Energy Conversion and Management: X (Apr 2024)
A novel method for reference parameters identification and electrical property estimation of PV modules under varying operating conditions
Abstract
The parameters identification of the diode model under reference condition are crucial and have significant impact on output characteristics estimation of photovoltaic (PV) module under varying operating conditions. The traditional methods of extracting model parameters have always focused on solving the parameter optimization problem only under some certain condition, which neglects their effect of performance estimation under other operating condition. In this paper, a novel method is proposed to identify the reference physical parameters and enhance the accuracy of electrical property estimation for PV modules under varying operating conditions. New objective function with penalty function is constructed by considering the estimated performance not only under reference condition but also under multiple real operating conditions. The maximum permissible error (MPE) is proposed to constrain the accuracy for key electrical output indicators and added in penalty function to ensure the accuracy under reference condition. Taking into account the inequality constraints, the guaranteed convergence particle swarm optimization with penalty function (P-GCPSO) is introduced for parameter identification. A set of comparisons between the measured and calculated results of PV modules indicate that the proposed method substantially more accurate than other documented methods for both single and double diode model. For the six different materials tested, the root mean square error (RMSE) was compared.
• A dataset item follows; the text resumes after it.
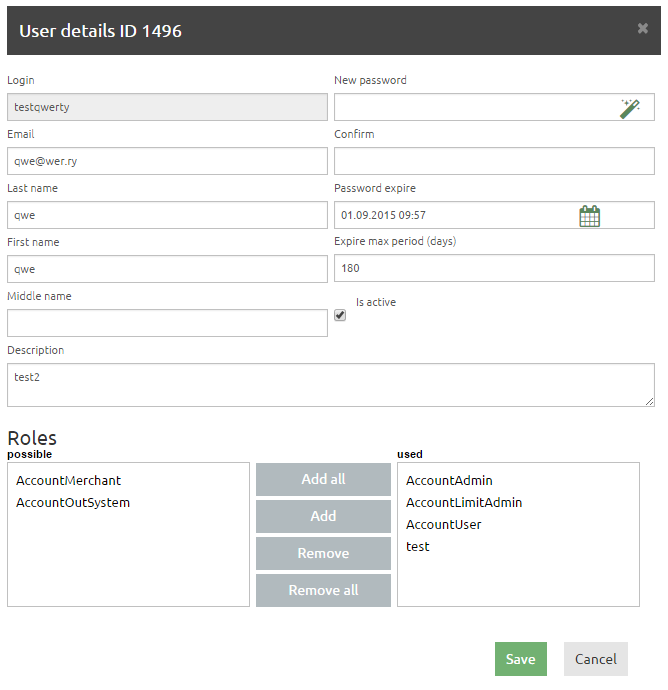Click the Remove role button
Viewport: 668px width, 690px height.
pyautogui.click(x=323, y=553)
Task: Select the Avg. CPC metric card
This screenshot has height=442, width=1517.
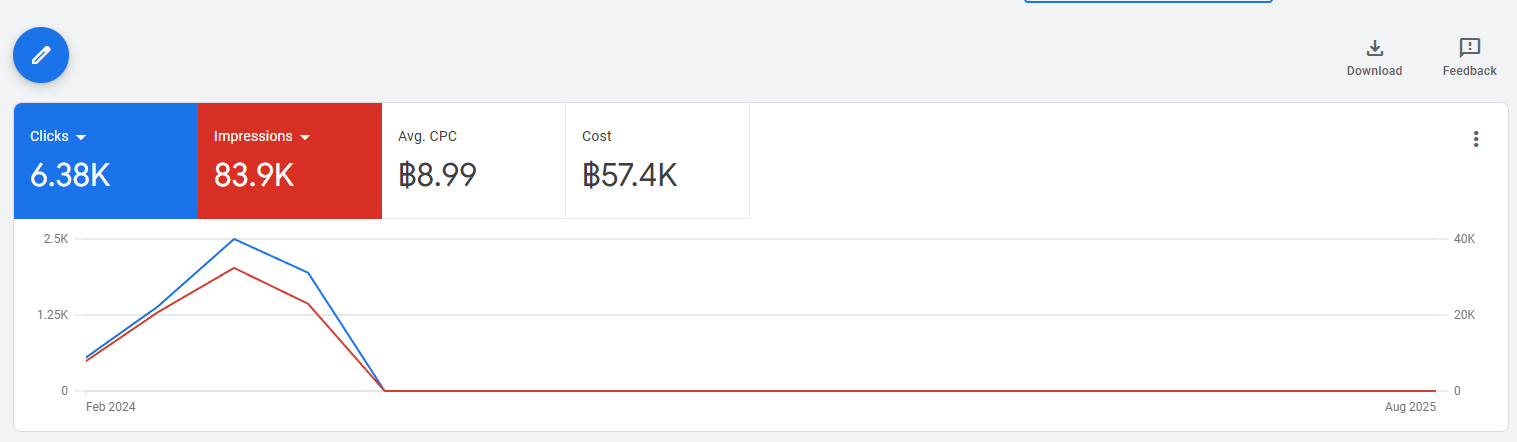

The RMSE of the single-diode model is reduced by at least 57.98% compared to the compared method, with a maximum reduction of 86.57%. Similarly, the RMSE of the double -diode model was reduced by at least 47.24% with a maximum reduction of 88.71% compared to the compared methods. Additionally, the tests with six different types of PV modules at varying environmental conditions for over one year prove that the proposed method is reliable and practical for real-world applications. The relative error of power generation reached a minimum of 2.20%. This proves the reliability and practicability of the proposed method in practical applications. The proposed method is envisaged to be valuable for both offline analysis and online monitoring applications where an accurate, fast and consistent performance estimation tool is required.